== Passage given ==
************

A few weeks ago I was anchored in a calm bay. The kind of water that makes you distrust your own eyesight. Too clear, too calm… almost rude.

A couple drifted past on a paddleboard. Someone leaned over the side of the yacht and tossed bits of bread into the water. Within seconds the fish appeared. Not shy. Not cautious. Professional. They gathered right under the surface, flashing and swirling as if someone had rung a dinner bell.

Everyone loved it. The humans laughed. The fish performed. More bread followed. Phones came out. A small crowd formed on the swimming platform of the boat. And the whole scene had that slightly absurd beauty of vacation: people feeling generous with food they weren’t going to miss, fish being enthusiastic about a deal they didn’t have to question.

It was harmless. It was fun. It was also, if you watch it closely, a perfect little system. Nothing in that bay required a decision. You can feed fish all day and still sleep well. No consequences. No trade-offs. No awkward moment where the activity turns into something else. And that’s exactly why the image stuck with me.

Later that day, I had a conversation that felt oddly similar. You know the type. Good energy. Warm signals. The verbal equivalent of fish showing up right under the surface: “This is exciting.”, “We should definitely.”, “This could be huge.”, “Let’s keep talking.”

If you’ve led anything in an organization, you’ve lived inside those sentences. And the problem is not that they’re fake. Often they’re genuine. The problem is what we do next. Because way too often we treat interest as if it were commitment. We confuse the bay with the kitchen. Feeding fish isn’t bad. It’s just not dinner.

If you want dinner, you need a hook. And once you put a hook in the water, you’re no longer doing something consequence-free. You are deciding to turn a pleasant moment into a real outcome… and you have to live with what that implies. It’s the moment where you stop feeding interest and start accepting consequences.


Why interest keeps pulling us back

There’s a reason leaders can get stuck in “high interest, low commitment” cycles. It’s because interest feels like progress in a very physical way. Neuroscience even has a concept that explains this: reward prediction error.

************

== Record excerpts ==

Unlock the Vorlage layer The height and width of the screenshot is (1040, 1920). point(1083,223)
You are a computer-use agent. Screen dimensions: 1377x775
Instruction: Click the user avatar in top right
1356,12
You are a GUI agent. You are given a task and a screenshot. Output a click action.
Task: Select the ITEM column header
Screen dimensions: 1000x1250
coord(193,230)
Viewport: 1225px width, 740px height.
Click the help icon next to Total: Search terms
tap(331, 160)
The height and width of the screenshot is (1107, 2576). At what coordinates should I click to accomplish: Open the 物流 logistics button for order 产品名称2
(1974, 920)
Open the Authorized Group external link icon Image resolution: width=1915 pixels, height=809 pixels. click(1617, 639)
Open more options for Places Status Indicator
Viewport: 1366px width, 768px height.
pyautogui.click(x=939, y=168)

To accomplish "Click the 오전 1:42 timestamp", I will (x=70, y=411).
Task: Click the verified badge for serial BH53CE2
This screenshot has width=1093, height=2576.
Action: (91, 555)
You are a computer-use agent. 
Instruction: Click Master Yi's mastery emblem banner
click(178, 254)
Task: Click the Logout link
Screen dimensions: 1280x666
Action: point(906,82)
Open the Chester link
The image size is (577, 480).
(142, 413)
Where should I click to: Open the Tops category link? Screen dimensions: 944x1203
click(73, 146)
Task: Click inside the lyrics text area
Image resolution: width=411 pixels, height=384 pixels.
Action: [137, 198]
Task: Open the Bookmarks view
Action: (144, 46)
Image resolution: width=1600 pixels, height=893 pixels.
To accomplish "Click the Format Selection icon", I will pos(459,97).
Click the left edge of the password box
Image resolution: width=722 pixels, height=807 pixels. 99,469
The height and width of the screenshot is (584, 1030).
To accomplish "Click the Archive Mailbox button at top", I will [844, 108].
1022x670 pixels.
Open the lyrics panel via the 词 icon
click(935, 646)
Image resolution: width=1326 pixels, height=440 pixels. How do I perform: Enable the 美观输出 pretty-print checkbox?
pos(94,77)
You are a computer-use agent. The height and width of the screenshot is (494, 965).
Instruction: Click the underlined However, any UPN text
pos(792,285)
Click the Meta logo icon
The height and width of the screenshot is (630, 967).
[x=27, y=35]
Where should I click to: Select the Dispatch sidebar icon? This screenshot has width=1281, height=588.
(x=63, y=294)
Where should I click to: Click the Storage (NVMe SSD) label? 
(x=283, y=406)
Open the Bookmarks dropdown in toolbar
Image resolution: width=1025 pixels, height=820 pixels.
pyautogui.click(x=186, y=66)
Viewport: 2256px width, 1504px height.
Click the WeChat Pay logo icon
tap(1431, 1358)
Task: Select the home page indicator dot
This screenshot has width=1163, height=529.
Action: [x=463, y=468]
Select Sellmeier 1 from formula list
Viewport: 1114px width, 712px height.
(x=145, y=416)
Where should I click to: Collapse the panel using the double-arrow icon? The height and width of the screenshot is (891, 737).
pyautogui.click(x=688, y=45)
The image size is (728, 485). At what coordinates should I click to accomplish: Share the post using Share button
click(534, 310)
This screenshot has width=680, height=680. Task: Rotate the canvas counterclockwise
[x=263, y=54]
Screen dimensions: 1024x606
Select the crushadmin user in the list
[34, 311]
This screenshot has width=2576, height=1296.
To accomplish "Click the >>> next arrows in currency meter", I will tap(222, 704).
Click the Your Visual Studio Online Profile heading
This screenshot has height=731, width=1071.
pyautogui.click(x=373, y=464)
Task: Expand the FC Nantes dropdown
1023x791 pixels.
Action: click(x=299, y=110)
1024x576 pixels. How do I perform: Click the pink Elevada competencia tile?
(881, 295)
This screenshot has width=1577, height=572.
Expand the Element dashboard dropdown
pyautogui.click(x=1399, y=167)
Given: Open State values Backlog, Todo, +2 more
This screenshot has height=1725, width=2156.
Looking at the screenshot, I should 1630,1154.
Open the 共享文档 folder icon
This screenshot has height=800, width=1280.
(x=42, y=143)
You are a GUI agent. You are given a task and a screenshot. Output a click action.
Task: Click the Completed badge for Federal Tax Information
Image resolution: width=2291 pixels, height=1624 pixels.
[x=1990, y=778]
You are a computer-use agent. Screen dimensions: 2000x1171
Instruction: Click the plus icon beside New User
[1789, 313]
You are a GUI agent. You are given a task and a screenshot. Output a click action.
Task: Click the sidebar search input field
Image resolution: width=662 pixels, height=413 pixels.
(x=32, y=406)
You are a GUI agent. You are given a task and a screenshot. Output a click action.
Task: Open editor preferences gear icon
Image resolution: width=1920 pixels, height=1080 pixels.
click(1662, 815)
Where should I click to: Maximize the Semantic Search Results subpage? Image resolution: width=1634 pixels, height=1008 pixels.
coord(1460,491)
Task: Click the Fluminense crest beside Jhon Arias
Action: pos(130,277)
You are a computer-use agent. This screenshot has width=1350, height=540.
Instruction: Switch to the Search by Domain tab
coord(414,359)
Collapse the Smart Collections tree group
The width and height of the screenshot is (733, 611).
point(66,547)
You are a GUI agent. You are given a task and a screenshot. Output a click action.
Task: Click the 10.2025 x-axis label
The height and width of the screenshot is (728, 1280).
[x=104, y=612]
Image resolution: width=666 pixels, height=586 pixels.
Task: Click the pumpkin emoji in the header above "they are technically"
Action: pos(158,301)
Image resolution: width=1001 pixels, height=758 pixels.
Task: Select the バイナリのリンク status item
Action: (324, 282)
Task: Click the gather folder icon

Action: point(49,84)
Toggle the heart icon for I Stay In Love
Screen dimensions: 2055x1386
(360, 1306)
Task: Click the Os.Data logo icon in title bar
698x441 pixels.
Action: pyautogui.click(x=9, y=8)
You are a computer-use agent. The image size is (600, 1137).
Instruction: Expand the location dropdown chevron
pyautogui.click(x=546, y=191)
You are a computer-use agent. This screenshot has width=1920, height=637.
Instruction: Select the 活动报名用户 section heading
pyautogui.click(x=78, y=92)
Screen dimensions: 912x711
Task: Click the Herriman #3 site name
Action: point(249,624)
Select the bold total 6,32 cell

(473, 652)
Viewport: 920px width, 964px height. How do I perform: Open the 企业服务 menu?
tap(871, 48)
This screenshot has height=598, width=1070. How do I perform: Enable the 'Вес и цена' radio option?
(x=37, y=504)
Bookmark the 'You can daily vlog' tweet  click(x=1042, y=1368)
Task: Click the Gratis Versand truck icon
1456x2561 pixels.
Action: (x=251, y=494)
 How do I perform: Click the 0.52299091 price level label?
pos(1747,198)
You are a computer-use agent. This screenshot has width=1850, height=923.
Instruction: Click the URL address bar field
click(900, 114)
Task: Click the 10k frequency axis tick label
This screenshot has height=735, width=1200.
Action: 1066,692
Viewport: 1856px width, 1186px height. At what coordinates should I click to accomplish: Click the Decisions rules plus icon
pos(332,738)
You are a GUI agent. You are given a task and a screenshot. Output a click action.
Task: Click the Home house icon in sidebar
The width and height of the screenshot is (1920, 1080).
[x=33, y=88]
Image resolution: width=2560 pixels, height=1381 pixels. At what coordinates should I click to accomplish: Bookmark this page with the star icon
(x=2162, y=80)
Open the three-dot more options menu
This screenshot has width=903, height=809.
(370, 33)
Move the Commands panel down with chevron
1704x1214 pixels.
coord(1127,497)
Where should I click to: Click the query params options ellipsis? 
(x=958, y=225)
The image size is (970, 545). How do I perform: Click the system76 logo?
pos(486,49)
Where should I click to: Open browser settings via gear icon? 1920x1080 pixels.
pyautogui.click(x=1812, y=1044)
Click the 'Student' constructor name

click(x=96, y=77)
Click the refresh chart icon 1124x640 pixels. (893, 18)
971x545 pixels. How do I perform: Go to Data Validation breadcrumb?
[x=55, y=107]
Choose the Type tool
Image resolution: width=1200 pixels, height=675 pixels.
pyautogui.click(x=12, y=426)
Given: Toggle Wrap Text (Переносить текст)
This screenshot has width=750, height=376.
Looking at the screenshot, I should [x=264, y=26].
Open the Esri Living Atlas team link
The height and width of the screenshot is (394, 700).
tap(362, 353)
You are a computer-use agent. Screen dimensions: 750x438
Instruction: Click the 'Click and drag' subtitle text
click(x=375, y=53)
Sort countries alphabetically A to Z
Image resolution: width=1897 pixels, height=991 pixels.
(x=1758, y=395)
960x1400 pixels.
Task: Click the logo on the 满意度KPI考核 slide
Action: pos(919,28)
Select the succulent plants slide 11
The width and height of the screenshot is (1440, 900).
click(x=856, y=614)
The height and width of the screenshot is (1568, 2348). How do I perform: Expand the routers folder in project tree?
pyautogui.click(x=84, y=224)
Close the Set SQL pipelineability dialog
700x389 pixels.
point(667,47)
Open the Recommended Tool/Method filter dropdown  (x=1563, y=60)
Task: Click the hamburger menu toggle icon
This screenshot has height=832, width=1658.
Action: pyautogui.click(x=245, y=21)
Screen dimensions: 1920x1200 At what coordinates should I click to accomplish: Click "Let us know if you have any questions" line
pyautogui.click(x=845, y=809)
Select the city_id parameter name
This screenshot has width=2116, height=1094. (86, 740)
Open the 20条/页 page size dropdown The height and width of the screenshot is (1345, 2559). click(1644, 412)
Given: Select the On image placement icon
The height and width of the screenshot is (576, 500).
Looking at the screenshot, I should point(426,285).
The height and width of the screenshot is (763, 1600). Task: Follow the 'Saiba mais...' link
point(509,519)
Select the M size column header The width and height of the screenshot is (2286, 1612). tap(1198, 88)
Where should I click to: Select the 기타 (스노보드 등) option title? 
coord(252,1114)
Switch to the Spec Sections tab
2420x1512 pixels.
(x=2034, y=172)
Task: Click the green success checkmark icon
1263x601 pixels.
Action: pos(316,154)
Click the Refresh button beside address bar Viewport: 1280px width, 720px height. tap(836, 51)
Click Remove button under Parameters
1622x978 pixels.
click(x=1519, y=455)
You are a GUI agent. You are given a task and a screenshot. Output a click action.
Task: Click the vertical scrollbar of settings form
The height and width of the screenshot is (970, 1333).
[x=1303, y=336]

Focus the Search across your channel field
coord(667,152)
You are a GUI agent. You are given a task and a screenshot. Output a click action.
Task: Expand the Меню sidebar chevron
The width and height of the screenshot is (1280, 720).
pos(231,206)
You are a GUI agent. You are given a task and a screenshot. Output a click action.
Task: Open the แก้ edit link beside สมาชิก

************

== Goal ==
Could you extend the essay about feeding fish versus putting a hook in the water, starting right after its closing sentence on reward prediction error?

== Result of this exercise ==
In simple terms: your brain learns fastest when reality surprises you. When something is better than expected (or simply different than expected) your brain treats that gap between what you predicted and what you got as a teaching signal. It’s one of the mechanisms behind how we learn what to repeat. Now translate that into leadership life.

Interest often arrives as a surprise:

  • The stakeholder who suddenly replies fast.
  • The senior person who says “I love this.”
  • The unexpected invitation to present it “to the wider group.”
  • The partner who signals momentum out of nowhere.
  • The board member who warms up, briefly, then disappears again.

These moments are small, but they’re reward-shaped and they’re unpredictable. That unpredictability is the key.

Behavioral science has known for a long time that intermittent rewards (rewards that show up inconsistently) create persistent behavior. Variable ratio schedules in particular are famous for producing high, steady effort because you never know when the next reward will arrive.

So if you’re leading an initiative and you keep getting irregular hits of approval, attention, and “yes-ish” signals, you will keep doing the thing that produces them: more decks, more meetings, more alignment rounds, more “exploring.” Another handful of bread.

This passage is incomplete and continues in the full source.